Recent Breaches Show Why Federal Agencies Need These 3 Requirements From Modern SIEMs
The SolarWinds compromise that affected multiple key federal agencies brings into focus the weaknesses of legacy log management and SIEM platforms. A big part of the compromise involved compromised credentials — once the attackers got in, they moved laterally, with the malicious use of multiple user identities. Insider threats isn’t a new concept for federal agencies and it’s been on the radar long enough that guidelines have even been released on how to address and we’ve talked about it before.
Federal agencies are particularly challenged around insider threats. Internally, these organizations look to address whistleblower and confidential information leaks while externally combatting nation-states and other malicious actors trying to gain access to extremely large amounts of data. And with limited budget and personnel, government agencies offer an attractive target for adversaries that are aware these agencies might not have as many resources for their security program.
This brings me back to one of the biggest weaknesses of legacy SIEM tools: correlation rules are static, too coarse (only indicate whether something did or didn’t occur), and not enough to detect modern insider threats and compromised credentials. GovCon expert Chuck Brooks says in his wishlist for the U.S. government: “Agencies are also looking at behavioral identifiers bolstered by machine learning and artificial intelligence to detect and mitigate insider threats. It is an area that needs more attention in government as well as industry as data is continually being breached as a result of human activities.”
A modern solution should not only be simple and easy-to-use to save analysts time when threat hunting, but also be dynamic in correlating and identifying threats, especially when low and slow attacks don’t trigger static correlation rules. These kinds of threats can only be detected with risk and behavioral rules and identifiers that don’t exist in legacy SIEMs.
Here are three requirements federal agencies should look for in modern SIEM platforms.
Requirement #1: Anomalous behavior is detected with machine learning and statistical analysis and not reliant on only static correlation rules
Figure 1: Drive-by Compromise technique shown in Exabeam Smart Timeline rule tags.
As demonstrated with the SolarWinds incident, it can be difficult to detect attacks that take time and slowly move through an agency’s network. Modern SIEM solutions should include user and entity behavior analytics (UEBA) to complement their static correlation rules. Anomalous behavior like lateral movement of compromised credentials can then be bubbled up in the same manner FireEye states in their threat research response. For example, correlation rules aren’t going to trigger based on complex behaviors where you might not know specifically what event or events define risky behavior. UEBA solutions take in security and operational data from a variety of sources to baseline “normal” behavior of users and entities in a network. Anomalous activity like accessing a server or workstation for the first time adds to a user or entity’s risk score and can send alerts to security teams to immediately investigate.
Requirement #2: Threat hunting via point-and-click + filters means easier, faster threat hunting
Figure 2: Threat hunting is intuitive and doesn’t involve complex queries and disparate tools.

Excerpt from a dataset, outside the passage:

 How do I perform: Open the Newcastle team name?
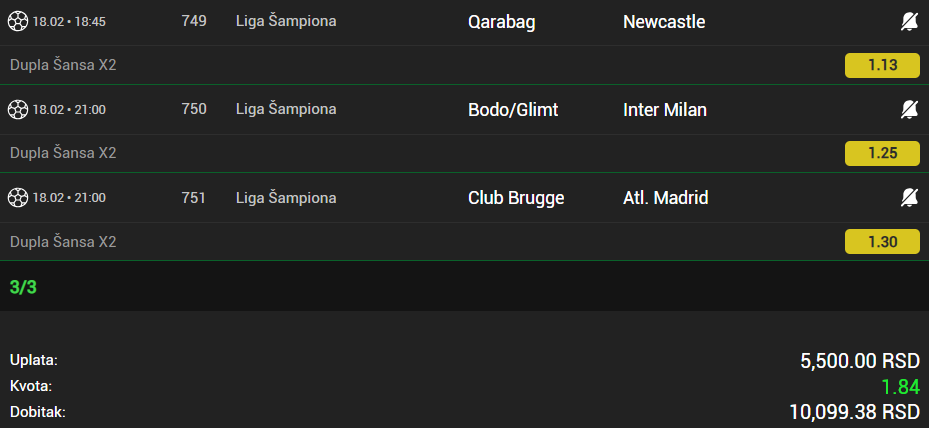pyautogui.click(x=664, y=21)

Federal agencies already have limited resources — so any time savings across threat hunting and training is invaluable to personnel resourcing and resolving incidents and threats. As seen above in Figure 2, modern interfaces with built-in filters can be a huge time savings for security analysts. This ease of use means analysts can threat hunt on day one without having to build complex queries to check for lateral movement. Analysts should be able to focus on performing behavior-based searches, not just use an indicators of compromise (IoC)/static correlation approach. They should be able to use MITRE tactics and techniques with behavior-based searches, allowing them to layer tactics, techniques and procedures with analytics to really understand what is normal versus abnormal. For example, I’ve seen one federal agency review all after-hours anomalous activity; even when the user only had one anomalous event. Being able to easily filter and search across all activities like this should be built into a SIEM solution. This becomes critical when analysts are threat hunting with ad hoc questions like “show all users that logged into a server for the first time” (as indicated in Figure 2 above) or “find every user with a risk score greater than 20.”

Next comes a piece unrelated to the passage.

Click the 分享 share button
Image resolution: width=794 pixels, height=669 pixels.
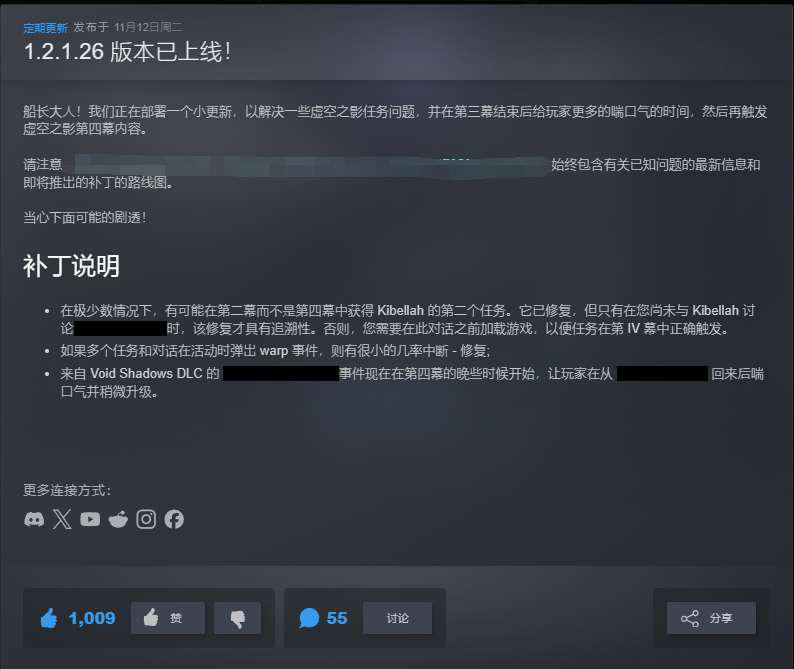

Requirement #3: Data, context, and user/asset risk score is stitched into a user timeline and correlated across all systems
Figure 3: The user authenticated to the VPN with credential ‘55134’ and that account is mapped to ‘rkoch’.
Modern SIEMs need to not only be a single source of truth, but also be able to “stitch” together information from multiple log sources. With the massive amount of data federal agencies collect, it’s not uncommon for security teams to have to access multiple databases and tools to pull together the information they need to properly investigate incidents. The example I like to bring up is the fact that some log sources in federal organizations don’t have specific identifiers like traditional Microsoft Windows user IDs in the data. Security teams often have to log into another system to correlate the user across log sources. Finding a solution that is able to stitch everything, including user identity, into a single user timeline will give analysts a complete view of potential threats and huge time savings with their investigations.

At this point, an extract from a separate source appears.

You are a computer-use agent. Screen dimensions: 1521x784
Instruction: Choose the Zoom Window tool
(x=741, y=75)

I work with many government agencies looking to take the manual, time-consuming processes out of their threat hunting so analysts can spend more time on threats. As these agencies look at solutions and tools, I work with them to figure out how machine learning and artificial intelligence within modern solutions like Exabeam can fit in with their security training, processes, and existing tools to help keep their network and data secure across budget resource constraints.